Saved entries
=-=-=-=-=

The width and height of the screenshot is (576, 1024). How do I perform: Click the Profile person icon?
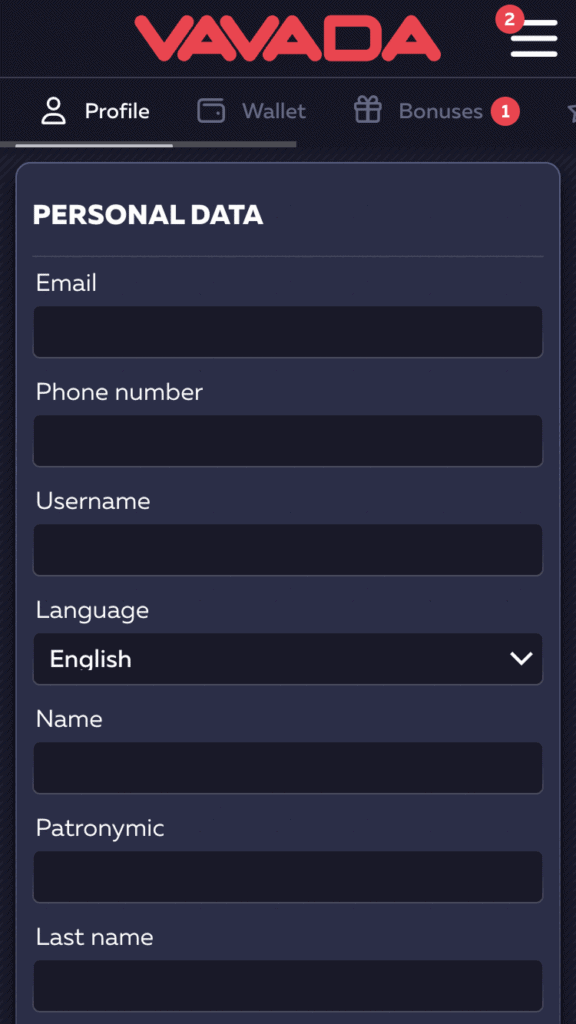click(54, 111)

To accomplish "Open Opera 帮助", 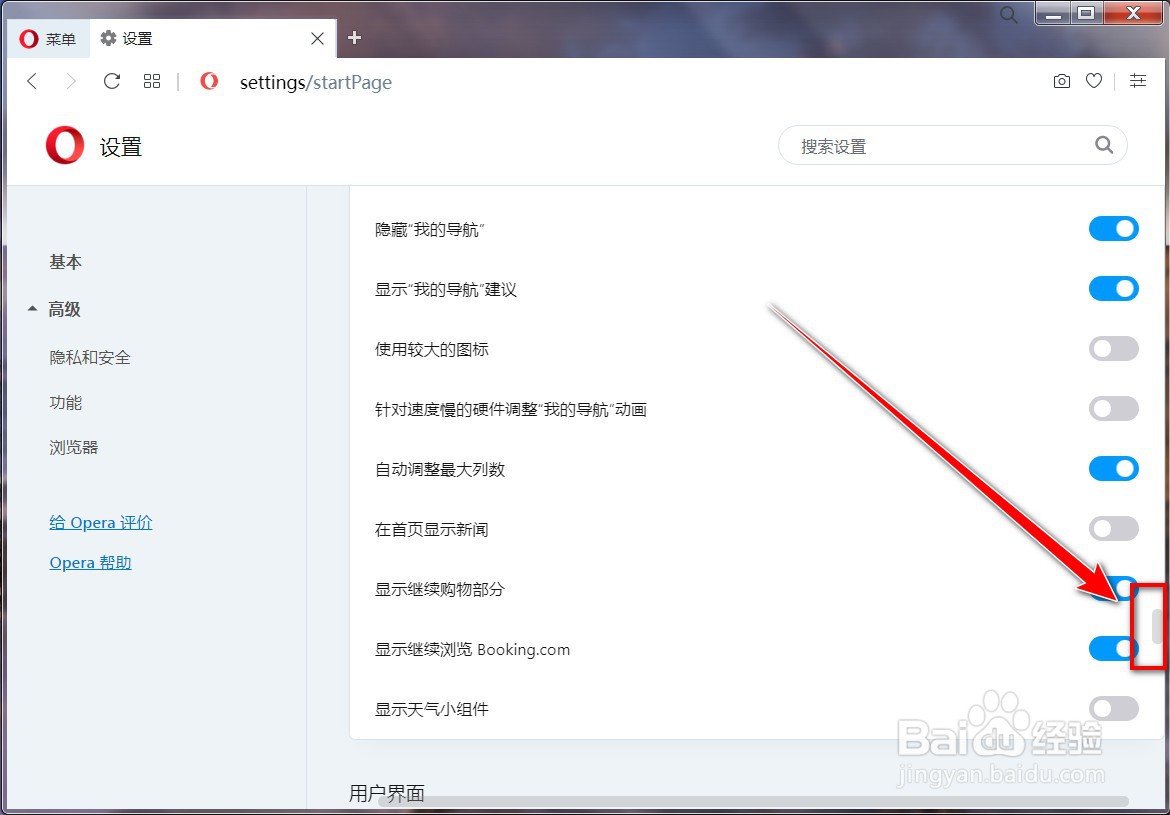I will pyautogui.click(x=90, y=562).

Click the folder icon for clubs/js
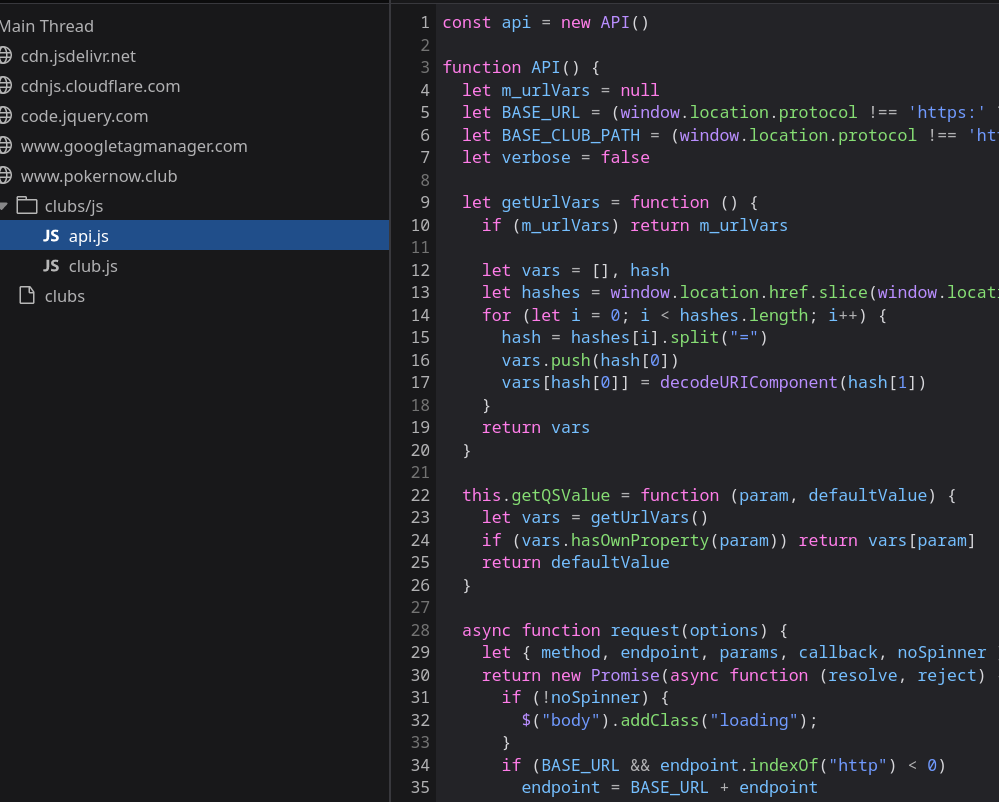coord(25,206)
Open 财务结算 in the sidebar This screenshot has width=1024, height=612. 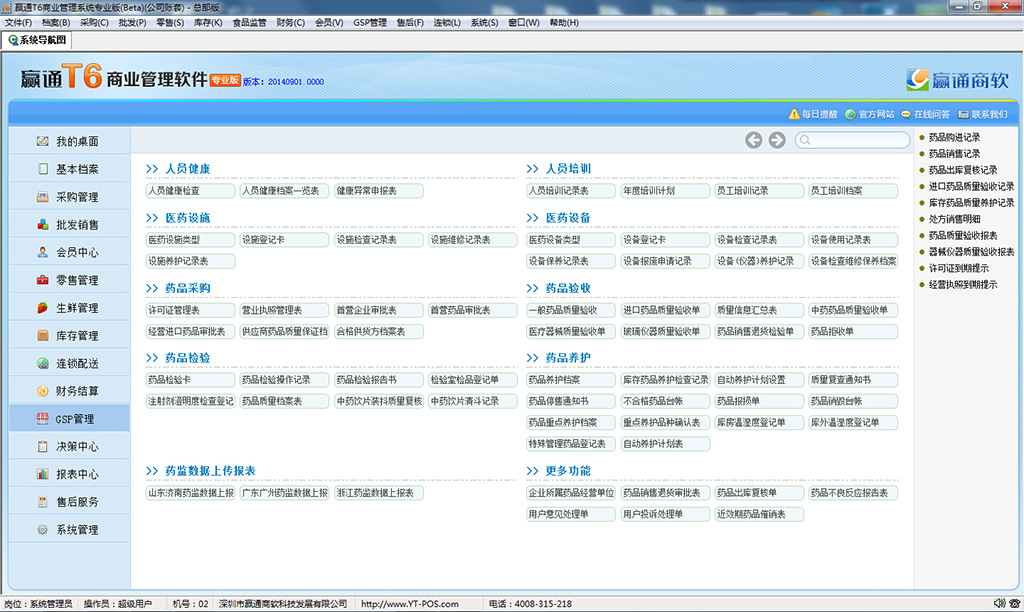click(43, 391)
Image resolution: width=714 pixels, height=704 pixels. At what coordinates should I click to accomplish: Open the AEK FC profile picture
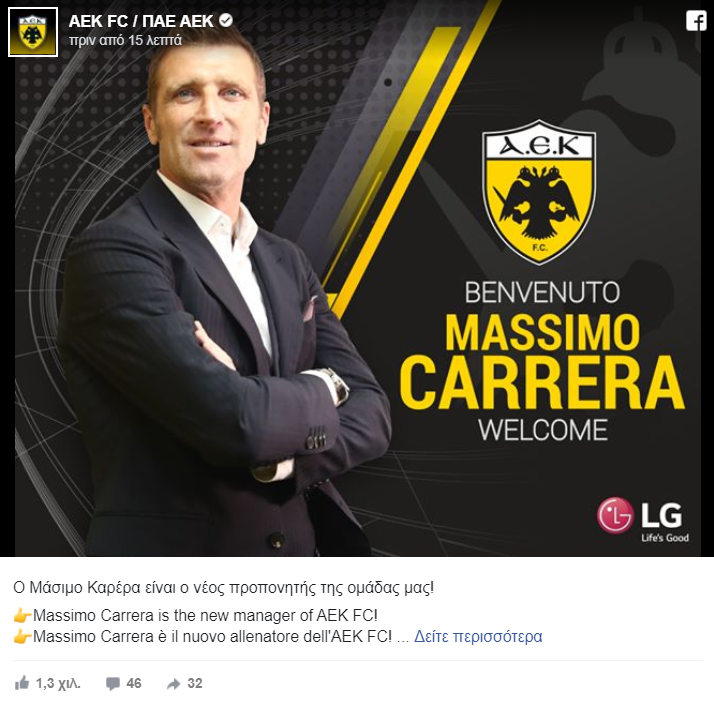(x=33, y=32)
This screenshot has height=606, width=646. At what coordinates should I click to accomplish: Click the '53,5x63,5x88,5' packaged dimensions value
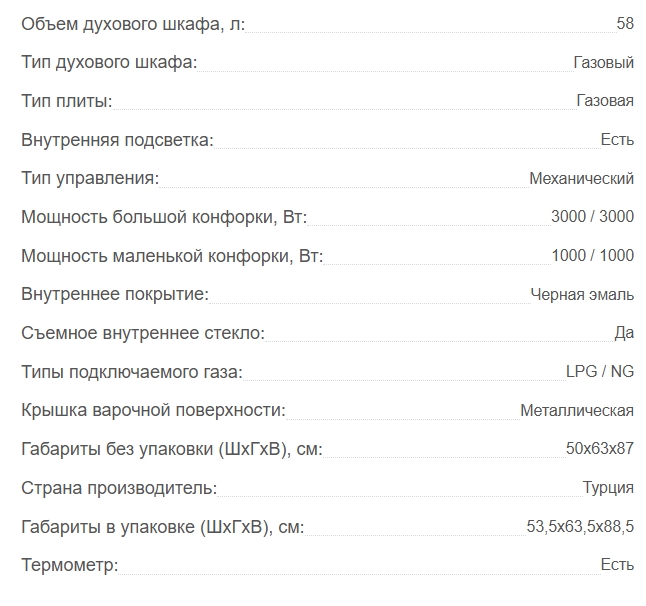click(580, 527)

=-=-=-=-=

With the pictures left out, output the lines from the one containing "This screenshot has height=606, width=646." through the last line of the records above, exactly as they are.

• [Exercise answer]
This screenshot has height=606, width=646. At what coordinates should I click to accomplish: Click the '53,5x63,5x88,5' packaged dimensions value
click(580, 527)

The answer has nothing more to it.